A 39-year-old Caucasian male, who had suffered since the age of 19 years from gastroesophageal reflux disease and had undergone laparoscopic Nissen fundoplication with initial resolution of his complaints four years earlier, presented with worsening of heartburn and a new onset of dysphagia. Endoscopy detected an ulcerated fistula orifice on the z-line. Retrograde vision revealed intact Nissen fundoplication and the distal orifice of the aforementioned fistula in the fundus-corpus transition area (Fig. 1). Biopsies from the ulcer were negative and the patient was treated with long-term high-dose proton pump inhibitors. Two months later on follow-up endoscopy a clean small proximal fistula orifice in the esophagus and a distal one in the stomach (Fig. 2) were detected.
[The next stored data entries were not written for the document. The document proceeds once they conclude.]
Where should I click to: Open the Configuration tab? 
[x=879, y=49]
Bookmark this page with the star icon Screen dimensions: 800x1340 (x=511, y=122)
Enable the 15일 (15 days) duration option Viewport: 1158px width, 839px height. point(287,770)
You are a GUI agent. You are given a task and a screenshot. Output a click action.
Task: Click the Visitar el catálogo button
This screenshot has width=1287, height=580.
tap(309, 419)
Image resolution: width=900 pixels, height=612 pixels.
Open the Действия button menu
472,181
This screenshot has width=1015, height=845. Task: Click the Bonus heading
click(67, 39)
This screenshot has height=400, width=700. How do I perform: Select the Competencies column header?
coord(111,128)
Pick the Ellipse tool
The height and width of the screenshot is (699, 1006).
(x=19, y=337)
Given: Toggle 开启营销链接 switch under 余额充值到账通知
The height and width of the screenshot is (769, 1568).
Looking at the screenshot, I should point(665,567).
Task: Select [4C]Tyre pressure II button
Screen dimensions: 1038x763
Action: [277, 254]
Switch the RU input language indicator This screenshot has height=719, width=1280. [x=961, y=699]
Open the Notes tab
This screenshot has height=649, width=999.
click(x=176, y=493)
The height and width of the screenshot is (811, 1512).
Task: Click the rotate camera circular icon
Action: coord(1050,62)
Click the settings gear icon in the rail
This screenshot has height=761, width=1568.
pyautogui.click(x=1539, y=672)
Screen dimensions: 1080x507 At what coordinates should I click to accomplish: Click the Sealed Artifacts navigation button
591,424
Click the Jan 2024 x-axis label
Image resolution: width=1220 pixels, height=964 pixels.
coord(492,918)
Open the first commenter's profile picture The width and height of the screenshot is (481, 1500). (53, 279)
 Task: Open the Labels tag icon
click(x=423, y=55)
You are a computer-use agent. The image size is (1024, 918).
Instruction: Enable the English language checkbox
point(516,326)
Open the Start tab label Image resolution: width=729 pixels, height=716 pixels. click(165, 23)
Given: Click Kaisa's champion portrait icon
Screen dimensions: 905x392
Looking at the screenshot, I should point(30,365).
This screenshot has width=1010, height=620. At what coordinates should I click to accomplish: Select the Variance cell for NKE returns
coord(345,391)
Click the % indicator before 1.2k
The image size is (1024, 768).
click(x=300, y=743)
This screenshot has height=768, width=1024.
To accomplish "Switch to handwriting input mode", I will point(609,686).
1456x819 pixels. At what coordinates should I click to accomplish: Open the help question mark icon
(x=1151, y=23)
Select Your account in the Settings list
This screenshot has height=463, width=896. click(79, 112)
Figure 1 Endoscopy images during the first postoperative control. The white arrow indicates the ulcerated proximal esophageal orifice of the fistula, while the gastric orifice can barely be seen during retrograde vision (black arrow)
Figure 2 Endoscopy images after two months on proton pump inhibitor treatment. The healed proximal (white arrow) and distal orifices (black arrow) of the fistula are demonstrated in forward and retrograde vision, respectively
Esophagogastric fistula or “double lumen esophagus” is a rare complication of both open and laparoscopic Nissen fundoplication. Regarding laparoscopic anti-reflux surgery we present the fifth case of this unusual complication [1-3]. Overall, pathogenetic causes include prolonged untreated reflux disease with ulcerations and erosions, migration of the wrap, intraoperative injuries, ischemic necrosis, tissue reaction with used sutures or Teflon pledgets, and local existing malignancy or prior surgery [2]. When symptomatic, esophagogastric fistula can be treated conservatively with anti-secretory agents or endoscopically with clip application (either through or over the scope); for non-responding cases laparoscopic gastroplasty or even open surgery could be an option [3].